──────── Petikan Bacaan ────────
Selain menghambat pendidikan anak-anak, para guru juga memiliki tantangan tersendiri. Para guru kurang mendapatkan dukungan untuk beradaptasi dengan sistem pembelajaran yang baru selama pandemi. Akibatnya, banyak anak-anak yang tidak dapat memahami dan menyelesaikan tugas mereka dengan baik.

Save the Children dan Yayasan Penmasata, dengan dukungan Sony, membantu mengatasi situasi tersebut melalui Program Pemulihan Pembelajaran atau Learning Recovery di Belu dan Malaka pada tahun 2022. Fokus utama program adalah membantu para pengajar dengan metode pembelajaran alternatif, yaitu percepatan keaksaraan. Metode ini dapat dilakukan di sekolah dan di rumah. Tidak hanya untuk mendukung pembelajaran, tetapi juga untuk mengembalikan kondisi kenyamanan psikososial anak.

Program ini dilaksanakan di 25 sekolah, meliputi 12 SD di Belu dan 13 SD di Malaka. Sekolah-sekolah ini dipilih berdasarkan penilaian dan rekomendasi Dinas Pendidikan Kabupaten Belu dan Dinas Pendidikan Kabupaten Malaka.

Di sekolah, tim program melakukan pelatihan kepada para guru dan kepala sekolah. Sebanyak 74 guru dan kepala sekolah mendapatkan pembelakan untuk mengatasi persoalan pembelajaran. Para guru dan kepala sekolah ini menjadi Master Trainer, yang kemudian menyalurkan pengetahuan tersebut kepada guru-guru lain.

Rosadalima, salah satu guru kelas 2 SD, menceritakan pengalamannya selama mengikuti program.

“Dari awal sebelum saya mengikuti pelatihan dari Save the Children, saya mengalami kesulitan dalam proses belajar mengajar, sampai ada kalanya anak-anak saya itu belum bisa membaca. Dan di dalam kelas tidak ada pajangan sederhana, tidak ada sudut baca. Setelah saya mengikuti pelatihan, saya mulai belajar menyiapkan sudut membaca, kartu-kartu huruf, sehingga membuat anak-anak saya senang untuk mengikuti pelajaran,” tutur Rosadalima.

MJ* (6), salah satu murid di sekolah yang mendapatkan pelatihan, bercerita bahwa ia sangat menyukai metode belajar terbaru karena menggunakan lebih banyak warna dan gambar.

“Guru saya di kelas mengajari kami untuk menulis a,b,c, menulis nama hewan dan angka, dan lain-lain. Guru saya juga mengajak kami untuk menunjuk huruf yang ditempel di tembok sambil belajar. Kami sekarang belajar seperti ini dan saya suka. Bagus dan saya suka belajar seperti ini. Terus juga ada banyak warna-warna menarik,” kata MJ*.
────────
Butir Tugas: Salinlah dengan tepat bagian petikan tentang program pemulihan pembelajaran di Belu dan Malaka, mulai dari "Di sekolah, tim" terus ke bawah sampai "kepada guru-guru lain.".
──────── Informasi yang Diberikan ────────
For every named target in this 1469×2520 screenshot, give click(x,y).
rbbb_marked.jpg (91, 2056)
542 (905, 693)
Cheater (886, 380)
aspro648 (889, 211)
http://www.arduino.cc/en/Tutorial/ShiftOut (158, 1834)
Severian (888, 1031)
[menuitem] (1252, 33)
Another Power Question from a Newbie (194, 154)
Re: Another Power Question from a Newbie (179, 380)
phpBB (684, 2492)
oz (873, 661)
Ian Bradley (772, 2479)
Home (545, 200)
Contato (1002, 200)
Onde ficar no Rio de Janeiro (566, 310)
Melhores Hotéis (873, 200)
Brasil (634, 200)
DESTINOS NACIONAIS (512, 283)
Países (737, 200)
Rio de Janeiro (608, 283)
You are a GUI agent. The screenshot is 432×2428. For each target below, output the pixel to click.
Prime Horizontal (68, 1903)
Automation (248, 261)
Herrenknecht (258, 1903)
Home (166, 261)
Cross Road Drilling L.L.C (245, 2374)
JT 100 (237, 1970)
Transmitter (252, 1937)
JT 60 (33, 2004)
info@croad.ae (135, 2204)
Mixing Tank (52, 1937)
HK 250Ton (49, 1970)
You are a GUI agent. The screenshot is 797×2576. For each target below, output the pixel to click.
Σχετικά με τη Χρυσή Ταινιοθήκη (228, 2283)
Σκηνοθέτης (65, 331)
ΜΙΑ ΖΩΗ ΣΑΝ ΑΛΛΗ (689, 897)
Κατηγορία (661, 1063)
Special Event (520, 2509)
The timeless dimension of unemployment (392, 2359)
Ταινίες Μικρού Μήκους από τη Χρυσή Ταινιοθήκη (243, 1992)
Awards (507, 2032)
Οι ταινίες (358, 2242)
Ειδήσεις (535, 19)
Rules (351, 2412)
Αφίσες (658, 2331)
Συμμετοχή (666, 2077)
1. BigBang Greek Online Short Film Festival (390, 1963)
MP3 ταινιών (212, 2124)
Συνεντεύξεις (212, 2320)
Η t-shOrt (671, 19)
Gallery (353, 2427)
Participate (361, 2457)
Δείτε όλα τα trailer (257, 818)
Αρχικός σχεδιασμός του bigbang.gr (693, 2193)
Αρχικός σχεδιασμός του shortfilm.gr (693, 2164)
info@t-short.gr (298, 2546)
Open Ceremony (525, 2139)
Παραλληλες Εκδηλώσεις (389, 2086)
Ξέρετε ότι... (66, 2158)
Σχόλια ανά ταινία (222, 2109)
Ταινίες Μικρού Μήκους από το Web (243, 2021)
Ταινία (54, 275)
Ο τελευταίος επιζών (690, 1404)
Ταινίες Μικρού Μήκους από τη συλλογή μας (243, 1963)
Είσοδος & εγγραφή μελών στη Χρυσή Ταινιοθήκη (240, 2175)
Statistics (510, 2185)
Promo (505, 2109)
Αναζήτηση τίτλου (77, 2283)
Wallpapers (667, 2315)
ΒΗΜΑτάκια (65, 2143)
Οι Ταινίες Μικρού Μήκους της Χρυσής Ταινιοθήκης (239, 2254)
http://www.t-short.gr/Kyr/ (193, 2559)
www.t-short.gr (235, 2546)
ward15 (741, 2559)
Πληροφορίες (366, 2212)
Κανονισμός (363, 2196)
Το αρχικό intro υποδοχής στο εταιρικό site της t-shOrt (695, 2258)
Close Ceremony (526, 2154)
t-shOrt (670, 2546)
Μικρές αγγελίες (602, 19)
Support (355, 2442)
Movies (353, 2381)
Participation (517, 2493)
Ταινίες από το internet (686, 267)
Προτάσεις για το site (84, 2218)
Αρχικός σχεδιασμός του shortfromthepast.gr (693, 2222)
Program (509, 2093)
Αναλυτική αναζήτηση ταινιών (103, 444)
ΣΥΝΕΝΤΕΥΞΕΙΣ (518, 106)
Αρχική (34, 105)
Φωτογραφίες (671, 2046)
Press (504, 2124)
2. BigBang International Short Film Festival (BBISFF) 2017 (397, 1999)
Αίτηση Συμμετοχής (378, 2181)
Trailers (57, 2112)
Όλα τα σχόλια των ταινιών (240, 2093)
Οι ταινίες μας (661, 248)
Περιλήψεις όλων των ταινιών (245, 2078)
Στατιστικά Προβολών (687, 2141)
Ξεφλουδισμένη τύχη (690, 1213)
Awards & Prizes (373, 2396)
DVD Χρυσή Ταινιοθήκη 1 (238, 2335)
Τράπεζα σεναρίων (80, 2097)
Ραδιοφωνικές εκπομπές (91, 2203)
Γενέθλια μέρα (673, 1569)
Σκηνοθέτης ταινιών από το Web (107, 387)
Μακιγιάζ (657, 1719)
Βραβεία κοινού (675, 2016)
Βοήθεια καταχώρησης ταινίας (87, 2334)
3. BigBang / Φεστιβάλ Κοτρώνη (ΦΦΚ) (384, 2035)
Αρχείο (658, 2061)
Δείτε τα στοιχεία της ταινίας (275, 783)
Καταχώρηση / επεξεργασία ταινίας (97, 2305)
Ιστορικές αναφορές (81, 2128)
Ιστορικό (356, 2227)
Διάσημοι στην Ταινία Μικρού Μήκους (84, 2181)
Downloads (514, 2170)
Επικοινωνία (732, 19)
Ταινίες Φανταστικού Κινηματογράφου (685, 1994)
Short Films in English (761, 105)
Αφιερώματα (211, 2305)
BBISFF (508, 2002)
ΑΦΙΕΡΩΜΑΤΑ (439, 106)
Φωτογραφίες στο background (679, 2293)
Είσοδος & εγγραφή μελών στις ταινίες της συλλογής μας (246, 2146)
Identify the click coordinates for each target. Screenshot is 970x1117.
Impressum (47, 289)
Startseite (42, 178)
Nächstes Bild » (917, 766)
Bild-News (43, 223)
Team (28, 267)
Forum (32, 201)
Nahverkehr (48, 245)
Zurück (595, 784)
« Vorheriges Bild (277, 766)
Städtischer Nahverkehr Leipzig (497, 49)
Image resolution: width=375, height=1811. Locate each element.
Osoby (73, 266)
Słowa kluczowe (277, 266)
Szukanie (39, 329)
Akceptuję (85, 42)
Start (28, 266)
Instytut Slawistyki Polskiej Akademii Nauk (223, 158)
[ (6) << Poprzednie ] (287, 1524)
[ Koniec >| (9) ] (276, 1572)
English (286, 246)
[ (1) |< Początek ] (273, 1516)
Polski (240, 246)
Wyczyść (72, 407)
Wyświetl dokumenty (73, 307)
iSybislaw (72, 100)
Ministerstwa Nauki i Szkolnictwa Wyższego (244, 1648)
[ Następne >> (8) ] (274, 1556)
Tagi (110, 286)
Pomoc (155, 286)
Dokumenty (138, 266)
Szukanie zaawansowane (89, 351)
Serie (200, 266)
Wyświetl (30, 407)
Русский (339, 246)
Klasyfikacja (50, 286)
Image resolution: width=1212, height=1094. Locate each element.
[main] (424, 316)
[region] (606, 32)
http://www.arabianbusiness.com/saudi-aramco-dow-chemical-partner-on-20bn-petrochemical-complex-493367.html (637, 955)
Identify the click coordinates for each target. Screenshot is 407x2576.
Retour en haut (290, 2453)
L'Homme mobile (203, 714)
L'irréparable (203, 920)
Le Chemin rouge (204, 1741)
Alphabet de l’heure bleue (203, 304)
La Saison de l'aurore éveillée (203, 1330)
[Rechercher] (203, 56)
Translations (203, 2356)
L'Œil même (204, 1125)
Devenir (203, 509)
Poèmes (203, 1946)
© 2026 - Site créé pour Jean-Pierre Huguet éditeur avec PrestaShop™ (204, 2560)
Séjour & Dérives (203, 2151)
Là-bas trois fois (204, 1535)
────────
Hasil Tugas:
Di sekolah, tim program melakukan pelatihan kepada para guru dan kepala sekolah. Sebanyak 74 guru dan kepala sekolah mendapatkan pembelakan untuk mengatasi persoalan pembelajaran. Para guru dan kepala sekolah ini menjadi Master Trainer, yang kemudian menyalurkan pengetahuan tersebut kepada guru-guru lain.